• ASSIGNMENT: Omit every picture, then return each line of the data below exactly.
____________
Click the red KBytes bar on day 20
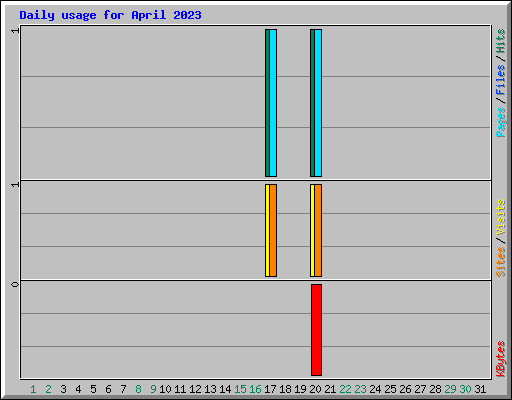The image size is (512, 400). (316, 330)
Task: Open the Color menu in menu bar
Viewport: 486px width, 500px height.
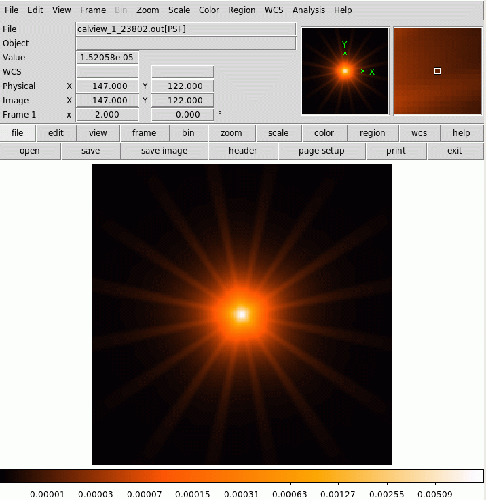Action: tap(209, 10)
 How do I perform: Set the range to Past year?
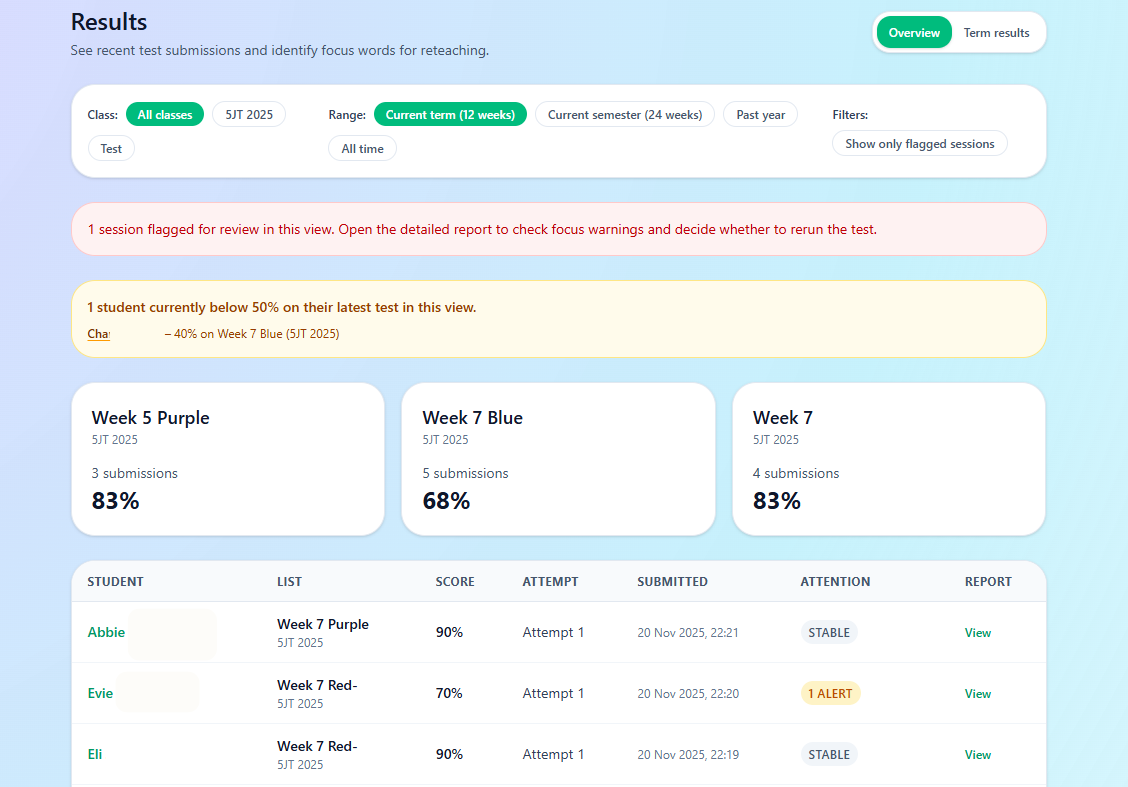(x=760, y=115)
____________
• SOLUTION FOR THIS PROBLEM:
Click the red KBytes bar on day 20
The image size is (512, 400). (316, 330)
Task: Open the Color menu in menu bar
Viewport: 486px width, 500px height.
Action: tap(209, 10)
 How do I perform: Set the range to Past year?
(x=760, y=115)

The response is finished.